September 15, 1806 – Saint Augustine receives a landfall from a severe hurricane that destroys several houses, uproots many trees, washes several vessels ashore, and destroys the city pier.
October 4, 1811 – A hurricane of moderate intensity strikes near Saint Augustine, with many houses in the city damaged or destroyed. Shipwrecks were reported throughout the eastern Florida coastline. Several destroyed homes are not rebuilt for 11 years.
October 1, 1812 – A hurricane remains stationary offshore of northeastern Florida, producing severe conditions along portions of the St. Johns River.
September 16, 1813 – The eye of a major hurricane passes over the border between Florida and Georgia.
August 7, 1817 – A tropical storm hits near Apalachicola Bay, though its effects are unknown.
September 1819 – Heavy rainfall is caused by a tropical storm making landfall between New Orleans and Apalachicola.
September 15, 1821 – A hurricane estimated to have made landfall near the border of Alabama and Mississippi produces high tides along the Florida Panhandle, sinking six ships in Pensacola and causing minor damage to homes.
July 8, 1822 – A ship is breached along the extreme western Florida Panhandle as a result of a tropical storm striking Mississippi.
September 14, 1824 – A storm which moves inland near Darien, Georgia brings hurricane force conditions to northeastern Florida.
June 2, 1825 – An early season storm produces gusty and rainy conditions in northeastern Florida after hitting between Cedar Key and Apalachicola.
October 2, 1825 – Saint Augustine is struck by a minimal hurricane. The hurricane produces a 4-foot storm surge, causing some damage to houses, while moderate winds wash four ships aground and damage orange crops.
August 15, 1830 – A hurricane which ultimately moves inland on South Carolina parallels the eastern coast of the state, bringing strong winds and rain to coastal areas.
August 22, 1830 – Just days after the previous storm, another hurricane impacts and parallels the eastern coastline.
June 10, 1831 – A tropical storm which struck the Florida Panhandle brings strong winds to Saint Augustine.
Early August 1835 – An offshore tropical storm produces winds in excess of  in the northeastern portion of the state.
August 15, 1835 – Key West and the Dry Tortugas report gusty winds from a hurricane passing through central Cuba.
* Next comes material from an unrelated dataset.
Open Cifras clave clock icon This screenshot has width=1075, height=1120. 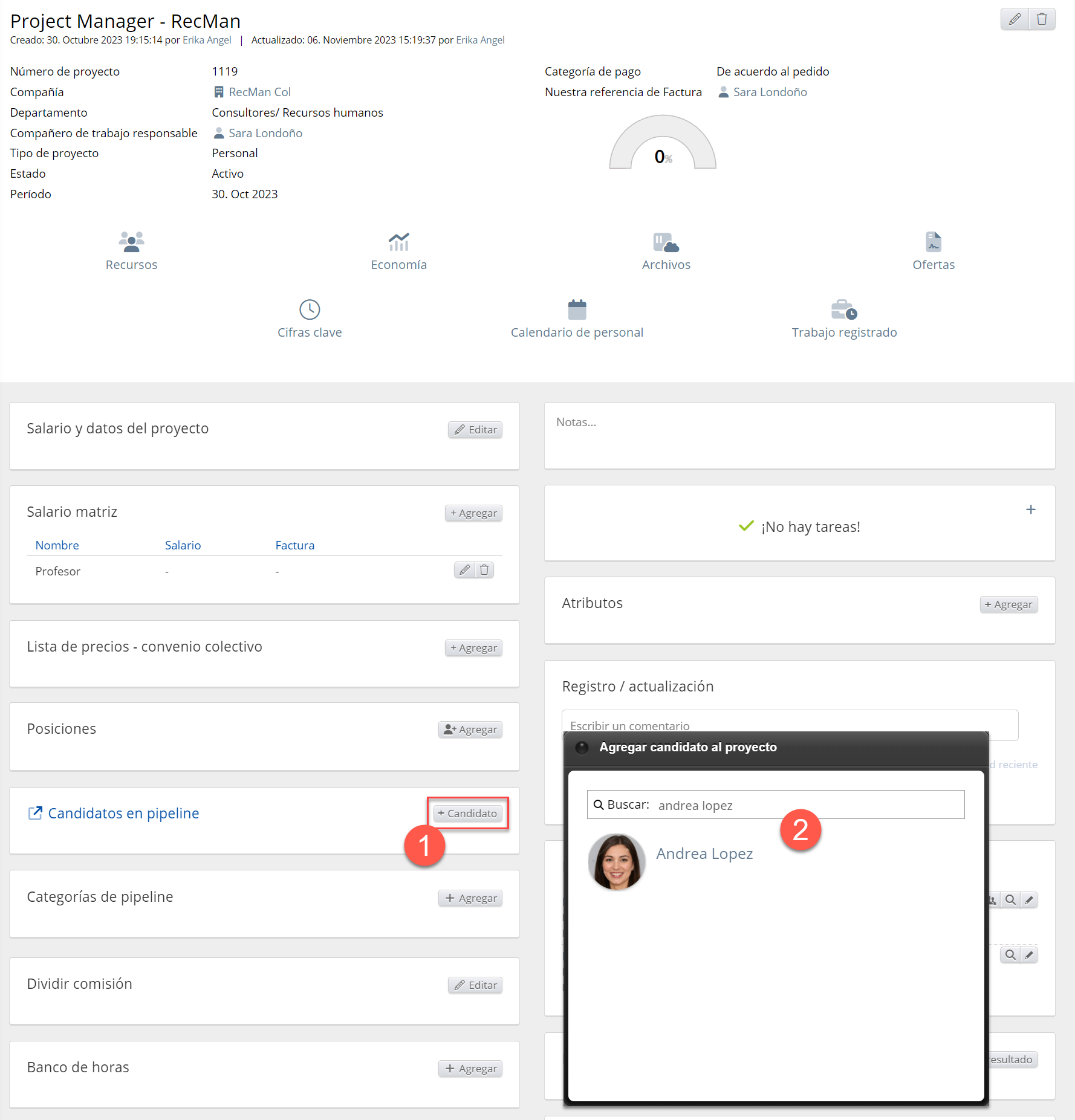[310, 310]
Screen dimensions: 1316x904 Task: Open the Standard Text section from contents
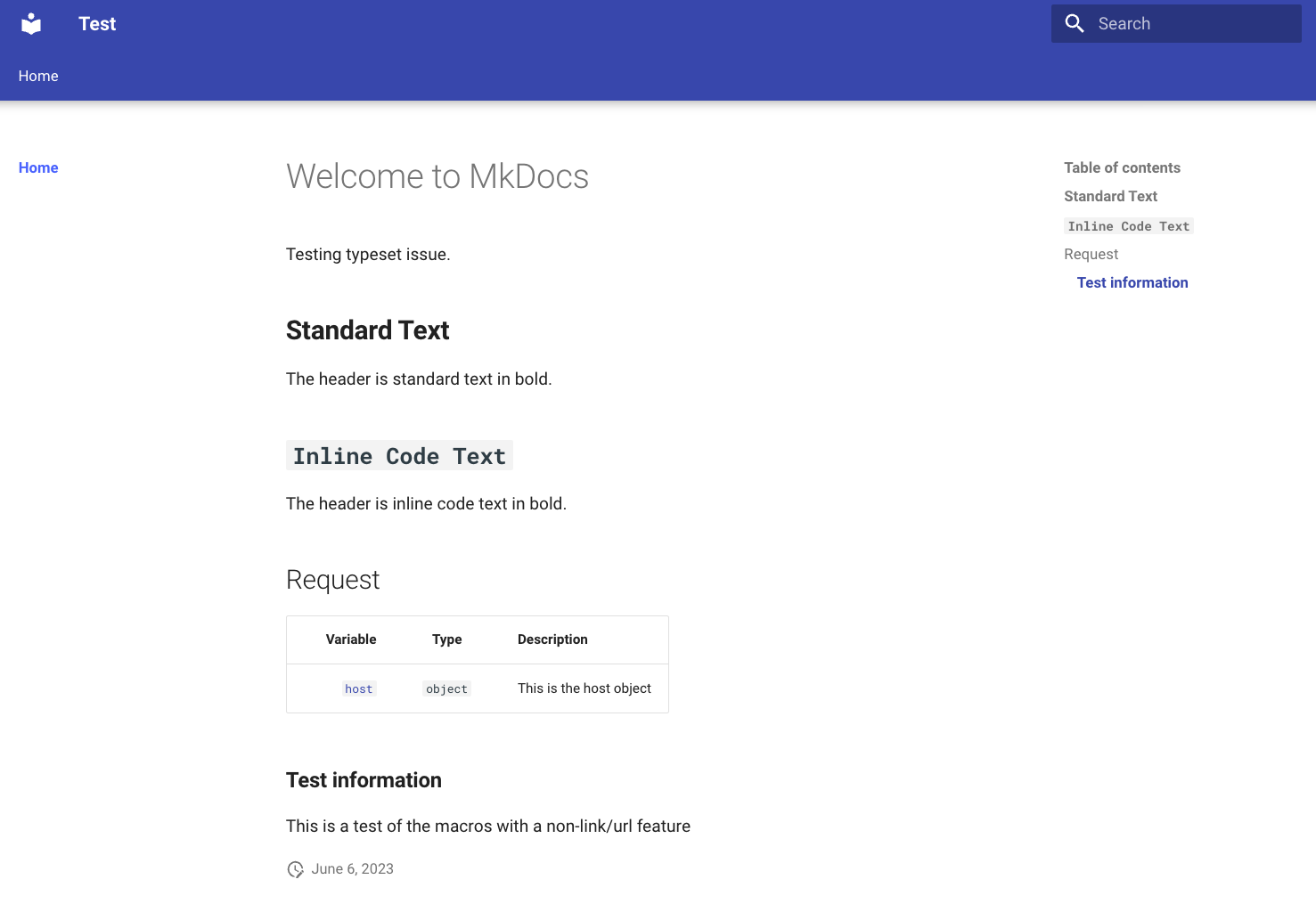coord(1110,196)
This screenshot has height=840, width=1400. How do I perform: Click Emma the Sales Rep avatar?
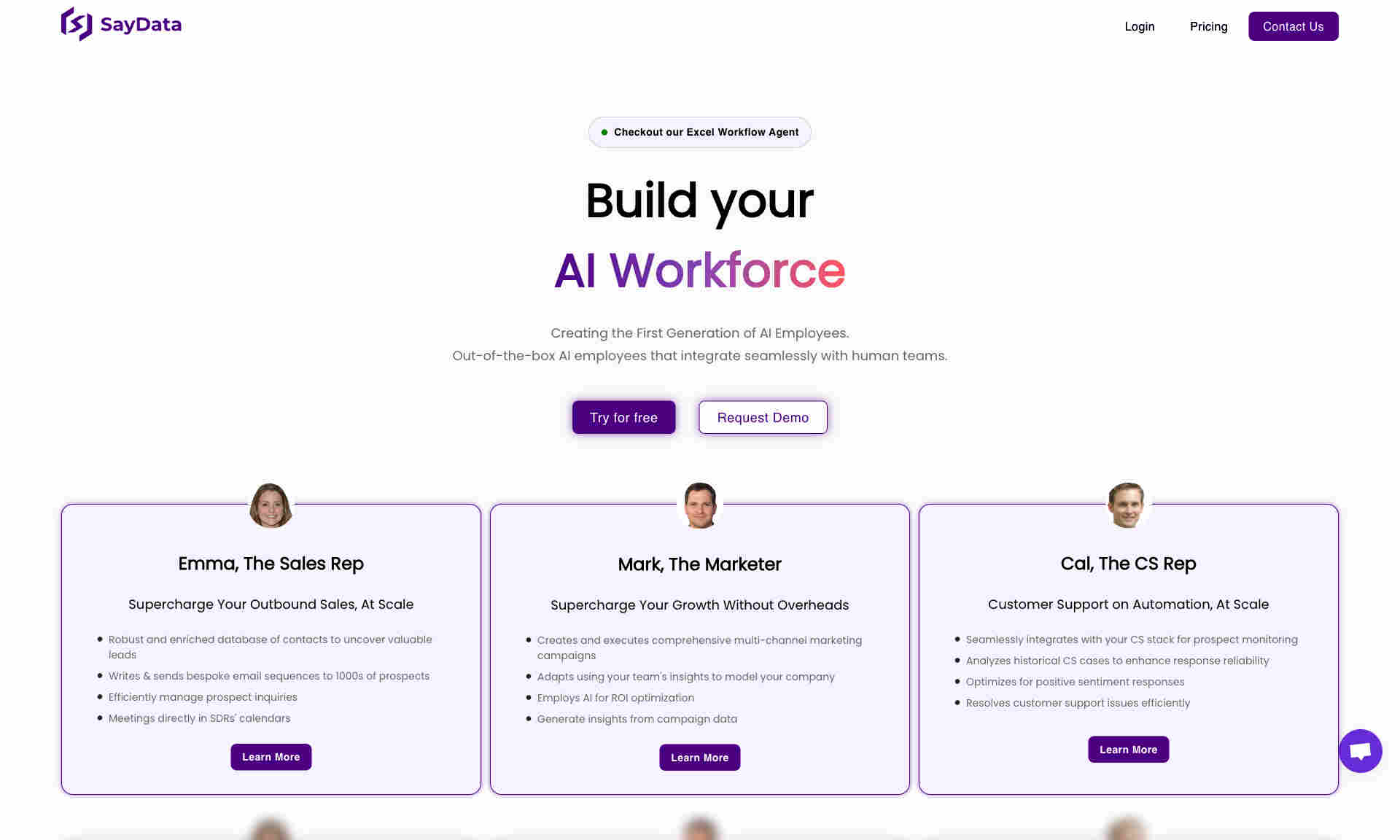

September 14, 1835 – A major hurricane strikes southeastern Florida, moves across the state, and recurves in the Gulf of Mexico before hitting near Tampa Bay. In the southeastern portion of the state, the hurricane severely floods several islands, while damage in and around Tampa totals $200,000 (1835 USD, $4.1 million 2008 USD). After moving northeastward through the state, the hurricane destroys the lighthouse at the Ponce de León Inlet.
August 1, 1837 – East-central Florida is struck by a minimal hurricane which produces heavy rainfall and strong winds for northeastern Florida.
August 7, 1837 – A storm estimated to have struck Mississippi destroys several warehouses in Saint Marks from its 6-foot (1.8 m) storm surge.
August 7, 1837 – Simultaneously existing with the previous storm, a hurricane moves ashore near Fernandina Beach, destroying at least nineteen buildings from moderate winds and higher than usual tides.
August 16, 1837 – A storm known as the Calypso Hurricane parallels the eastern coastline offshore and produces tropical storm force winds in the northeastern portion of the state.
Mid-August 1837 – A hurricane makes landfall south of Saint Augustine and after moving northwestward through the state it passes through Tallahassee.
August 30, 1837 – A small storm estimated to have been a major hurricane strikes the northwestern Florida coastline. Considered by some to be the most severe gale in the area, the hurricane produces tides estimated at 15 feet (4.6 m) above normal. Flooding from the storm damages or destroys multiple buildings, causing eight deaths and $230,000 in damage (1837 USD, $4.4 million 2008 USD).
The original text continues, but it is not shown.